• PAGE TEXT
========

Key Characteristics of China’s Space Program

China’s space program represents a major investment aimed at enabling Beijing to utilize space in expanding its national power. The expansion of comprehensive national power, which has been China’s grand strategic objective since at least the reform period initiated in 1978, is critical to recovering the greatness that China enjoyed internationally for most of the last millennium. Recovering greatness, in turn, requires China to sustain high levels of economic growth, preserve internal stability, and neutralize the external threats to its national security.

========

• RECORDS
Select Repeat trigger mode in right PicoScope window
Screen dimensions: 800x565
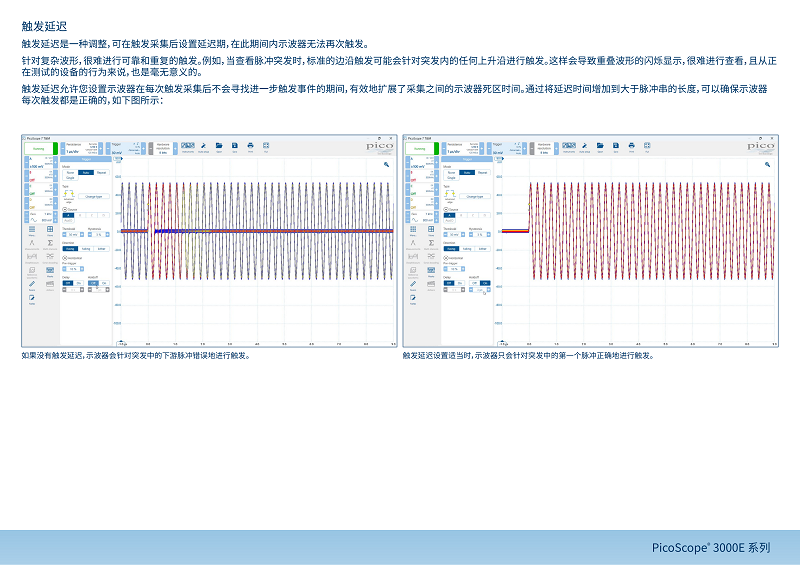(482, 173)
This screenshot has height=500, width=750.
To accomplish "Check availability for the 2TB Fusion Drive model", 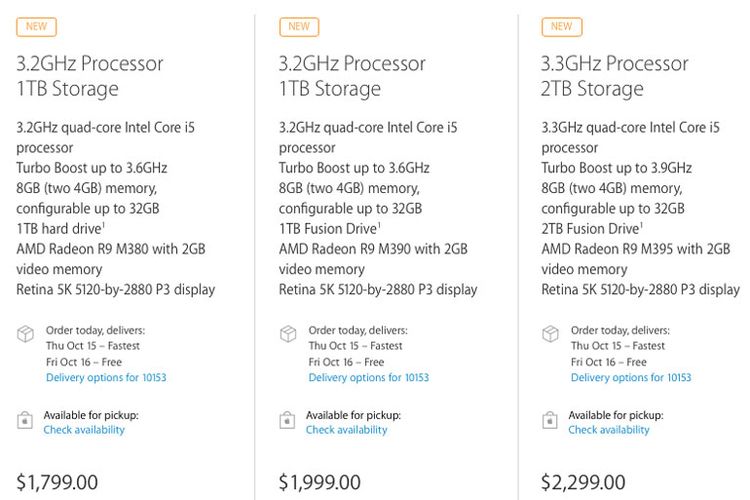I will 609,430.
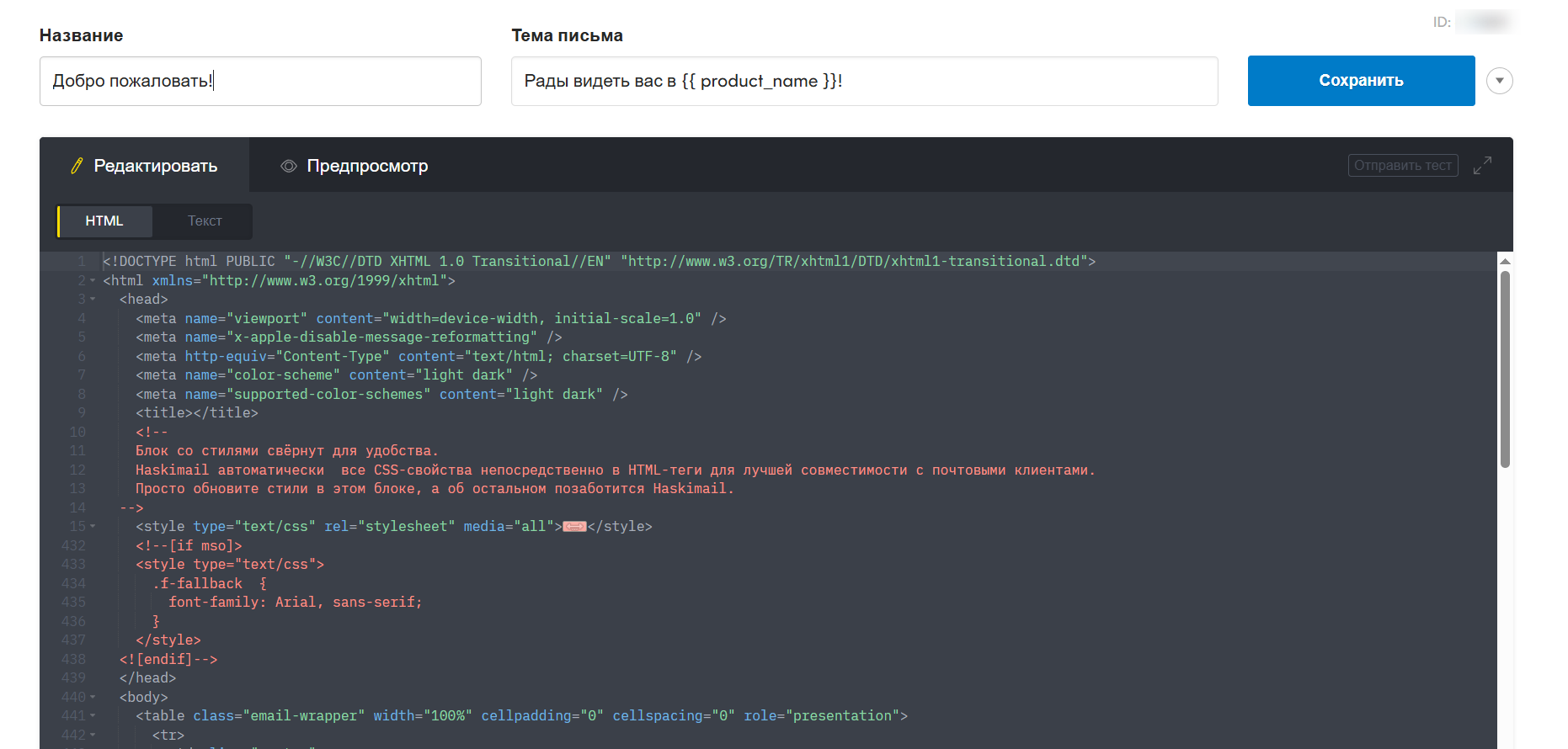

========

• EXERCISE GOAL
Using the passage on China's space program, answer the following:
(a) Since when has expanding comprehensive national power been China's grand strategic objective?
(b) For how long does the passage say China enjoyed greatness internationally?
(c) What three things does recovering greatness require China to do?

• TASK RESPONSE
(a) Since at least the reform period initiated in 1978.
(b) For most of the last millennium.
(c) Sustain high levels of economic growth, preserve internal stability, and neutralize the external threats to its national security.